◆ PROBLÈMES À RÉSOUDRE ◆
a) Selon l'extrait sur la naissance du hip hop, à quel moment a eu lieu la fête du West Bronx considérée comme son mythe fondateur ?
b) Recopiez tel quel le passage de l'extrait sur la naissance du hip hop qui va de « IL Y A 40 ANS, LE » jusqu'à « AVEC DIX INCONTOURNABLES. » inclus.
c) Reprenez l'extrait sur la naissance du hip hop là où il s'interrompt et poursuivez-le.
##### EXTRAIT SOURCE #####
IL Y A 40 ANS, LE HIP HOP NAISSAIT DANS LE BRONX AVANT DE CONTAMINER LA PLANÈTE ENTIÈRE. L’OCCASION POUR L’AB DE FÊTER ÇA AVEC UNE SEMAINE DE CONCERTS, DOCU, CONFÉRENCES… D’ICI LÀ, DJ LEFTO CHAUFFE LES PLATINES AVEC DIX INCONTOURNABLES.

Il est toujours compliqué de dater le début d’un mouvement. Pour le hip hop et le rap, tout aurait commencé avec une fête. « C’est devenu un mythe, un mythe fondateur, cette fête dans le West Bronx à la fin de l’été 1973, écrit ainsi Jeff Chang dans sa somme Can’t Stop, Won’t Stop. Pas pour les invités -une centaine de gamins et de parents du coin- ni pour le décor -une modeste salle des fêtes dans un nouveau complexe d’appartements-, pas même le lieu où elle prit place. » Non, si la party a donné le signal de départ, c’est parce qu’un DJ d’origine jamaïcaine y posa pour la première fois les bases d’une esthétique. « L’Histoire s’en souvient comme de la nuit où DJ Kool Herc s’est fait un nom. »
##### MATÉRIEL FOURNI #####
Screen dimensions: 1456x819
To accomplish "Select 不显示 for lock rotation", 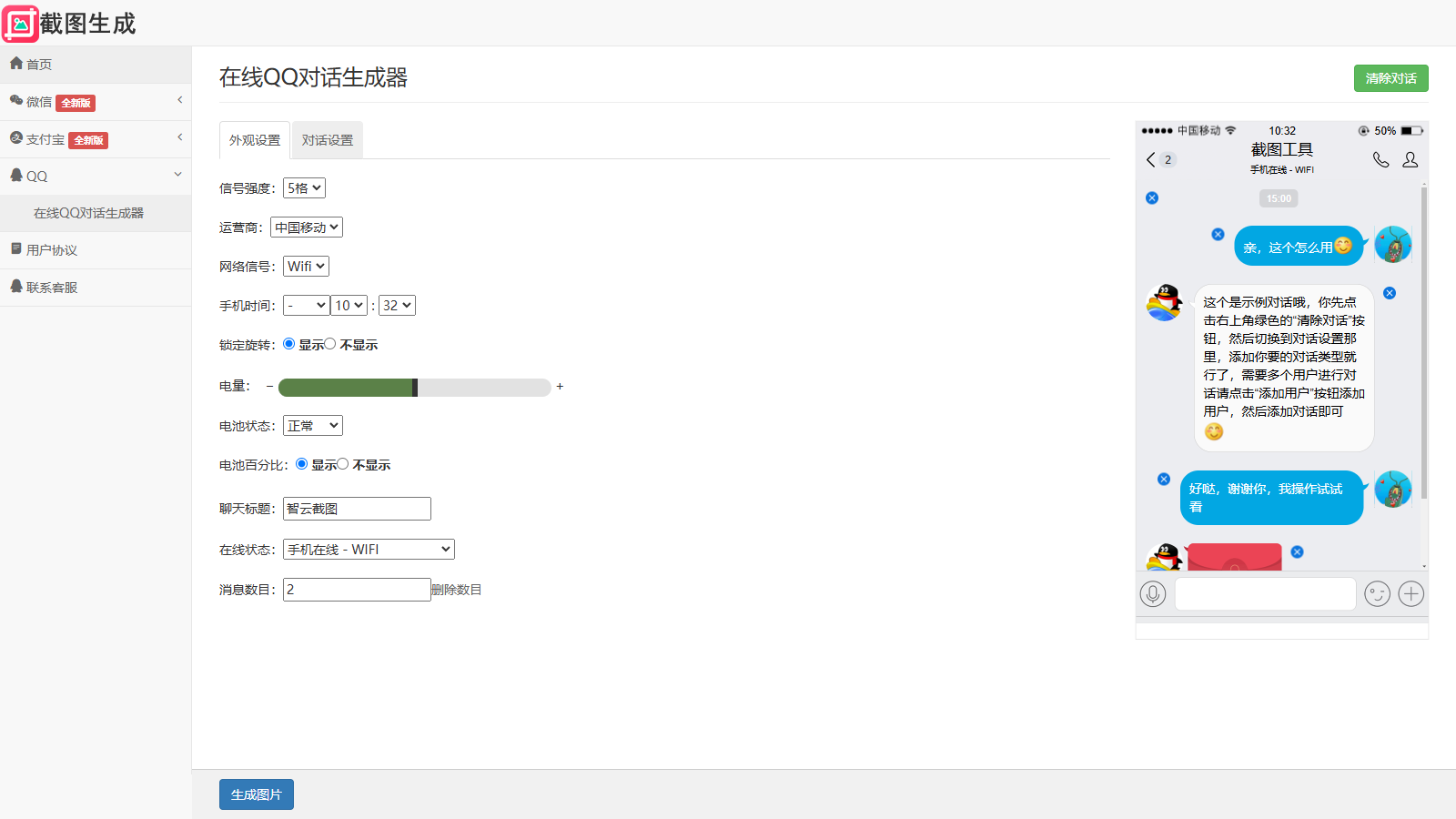I will (x=330, y=344).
#####
◆ RÉSULTATS DE L'EXERCICE ◆
a) À la fin de l'été 1973.

b)
IL Y A 40 ANS, LE HIP HOP NAISSAIT DANS LE BRONX AVANT DE CONTAMINER LA PLANÈTE ENTIÈRE. L’OCCASION POUR L’AB DE FÊTER ÇA AVEC UNE SEMAINE DE CONCERTS, DOCU, CONFÉRENCES… D’ICI LÀ, DJ LEFTO CHAUFFE LES PLATINES AVEC DIX INCONTOURNABLES.

c)
Plus de 40 ans plus tard, la fiesta est devenue mondiale. Un mouvement culturel qui a non seulement infiltré le mainstream, mais l’a aujourd’hui complètement redéfini à bien des égards. Pas certain que Lefto en cautionne d’ailleurs toutes les dérives. « Curateur » des festivités programmées à l’AB, il est l’un des principaux DJ hip hop/groove du Royaume, valeur sûre qui joue régulièrement à l’étranger (quand on le rencontre, il digère encore un jetlag asiatique). Son regard sur la scène actuelle? En général, « il y a une tendance aujourd’hui, renforcée par Internet, à se mettre fort en avant. Il y a toujours eu de l’ego trip dans le rap. Mais aujourd’hui, il masque trop souvent la musique au lieu de s’appuyer dessus. » Il reste cependant plein de raisons de continuer à écouter du hip hop. Celui d’aujourd’hui, comme « Tyler The Creator, Joey Badass, Chance the Rapper, Schoolboy Q, ou Raury… » Ou celui d’hier et d’avant-hier. Exemple avec dix classiques sélectionnés par le maestro Lefto.

Slum Village Fan-Tas-Tic (Vol. 1) (2005)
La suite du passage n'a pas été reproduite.